- [Work order]:
Find the string "agent" in the data, and copy out each line that has it.

- [Study material]:
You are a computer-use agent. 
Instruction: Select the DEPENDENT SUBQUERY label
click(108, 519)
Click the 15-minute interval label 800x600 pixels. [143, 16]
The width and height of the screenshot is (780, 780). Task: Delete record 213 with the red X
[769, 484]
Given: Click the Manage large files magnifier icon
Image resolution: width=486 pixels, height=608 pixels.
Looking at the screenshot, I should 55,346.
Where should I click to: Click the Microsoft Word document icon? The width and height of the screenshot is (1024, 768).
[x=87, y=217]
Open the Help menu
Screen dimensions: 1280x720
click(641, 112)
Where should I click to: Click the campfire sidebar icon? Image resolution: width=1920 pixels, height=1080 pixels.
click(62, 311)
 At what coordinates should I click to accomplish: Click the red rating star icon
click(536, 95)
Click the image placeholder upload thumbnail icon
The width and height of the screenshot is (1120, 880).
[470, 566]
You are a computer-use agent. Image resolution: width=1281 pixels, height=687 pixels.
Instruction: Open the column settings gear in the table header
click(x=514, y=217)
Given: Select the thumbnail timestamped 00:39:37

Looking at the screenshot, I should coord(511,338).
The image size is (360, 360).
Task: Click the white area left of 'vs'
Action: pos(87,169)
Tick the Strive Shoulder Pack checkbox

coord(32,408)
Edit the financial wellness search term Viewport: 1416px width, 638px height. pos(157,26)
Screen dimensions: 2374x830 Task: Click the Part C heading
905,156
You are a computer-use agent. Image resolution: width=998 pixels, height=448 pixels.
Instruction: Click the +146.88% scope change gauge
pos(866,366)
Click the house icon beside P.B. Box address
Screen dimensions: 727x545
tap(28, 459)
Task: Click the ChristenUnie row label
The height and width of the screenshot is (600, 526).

- [Solution for this problem]:
You are a computer-use agent. 
You are a computer-use agent. Image resolution: width=1281 pixels, height=687 pixels.
You are a computer-use agent. Image resolution: width=998 pixels, height=448 pixels.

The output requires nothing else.